Crack Reform is Helping!

Those closely following federal sentencing reform in crack cases are familiar with the acronyms FSA and SSA. Even though those pieces of legislation were designed to bring sentencing decrease sentences in crack cases, there was scant statistical support for that aspiration. Now, the proof’s in the pudding!

In Fiscal Year 2013, there were 22,215 people sentenced for drug trafficking offenses in federal courts, 13% (2,912) of whom were sentenced for trafficking in crack. Although this is a high number, it’s dropped precipitously from the 5,473 people sentenced in Fiscal Year 2009. Here’s the profile of the typical person sentenced for a crack offense in 2013: (1) 91% were males; (2) 83% were black; (3) average age was 33 years old; (4) 98% were US citizens; (5) 29% were scored in Criminal History Category VI and 20% were labeled as career offenders; (6) the median relevant conduct quantity was 28 to 112 grams; and (7) a weapon found its way into 29% of the cases.
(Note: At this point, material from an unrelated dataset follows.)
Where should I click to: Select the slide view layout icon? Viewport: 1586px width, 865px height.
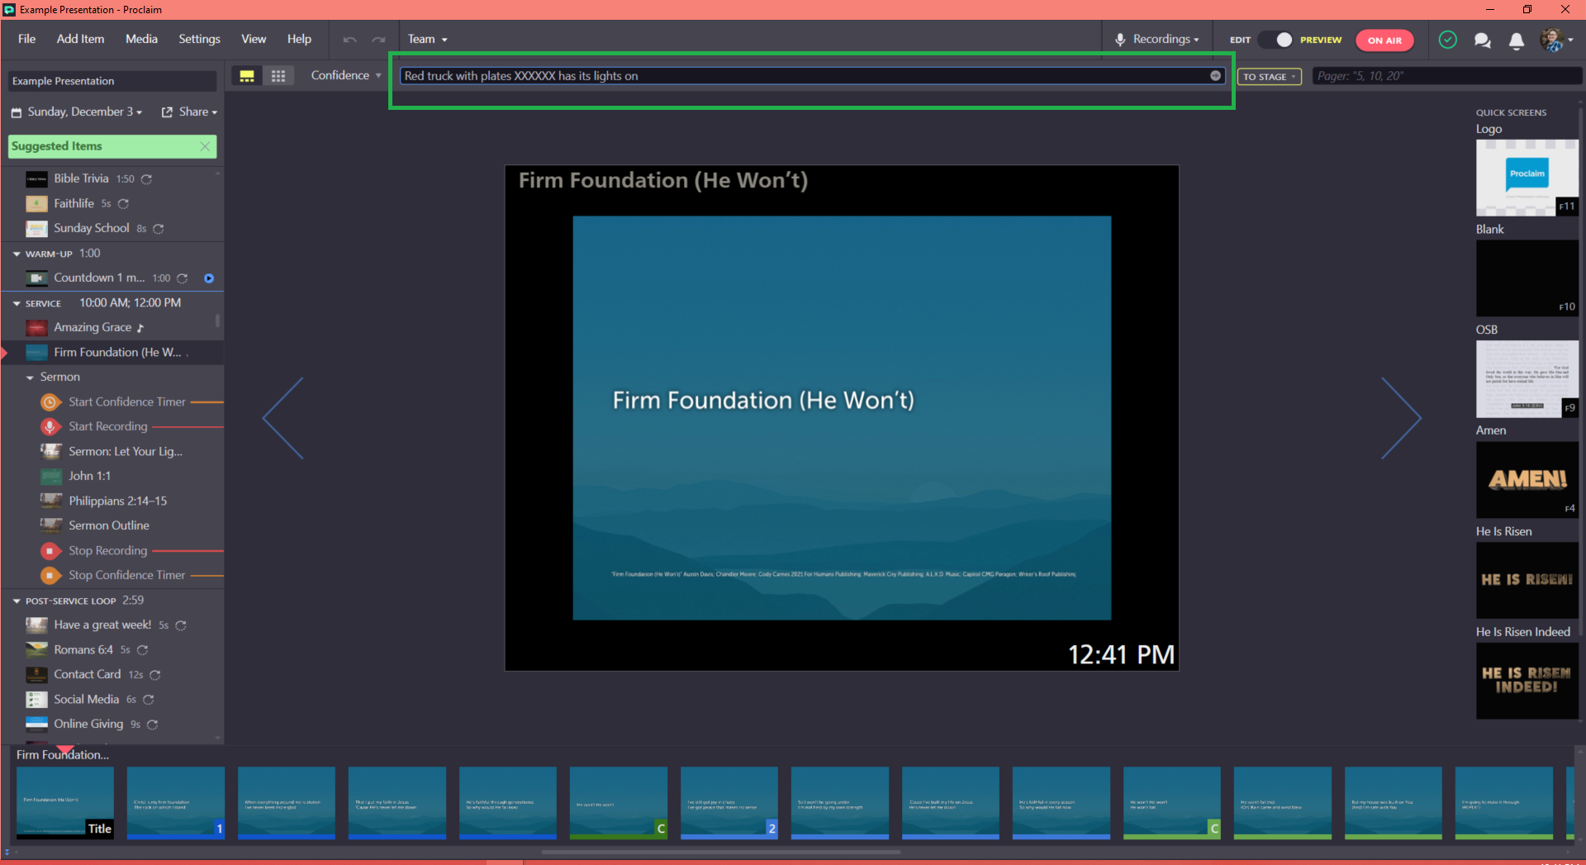pyautogui.click(x=247, y=75)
Now for the pudding: (1) 98% of all crack traffickers were sent to prison; (2) the average guideline minimum decreased from 141 to 125 months; (3) the average sentence was 96 months, which is 17 months below the average imposed in 2008; (4) 62% of all crack traffickers were convicted of an offense triggering a mandatory minimum sentence; and (5) the rate of sentencing within the guideline range fell from 49% in 2009 to 43% in 2013.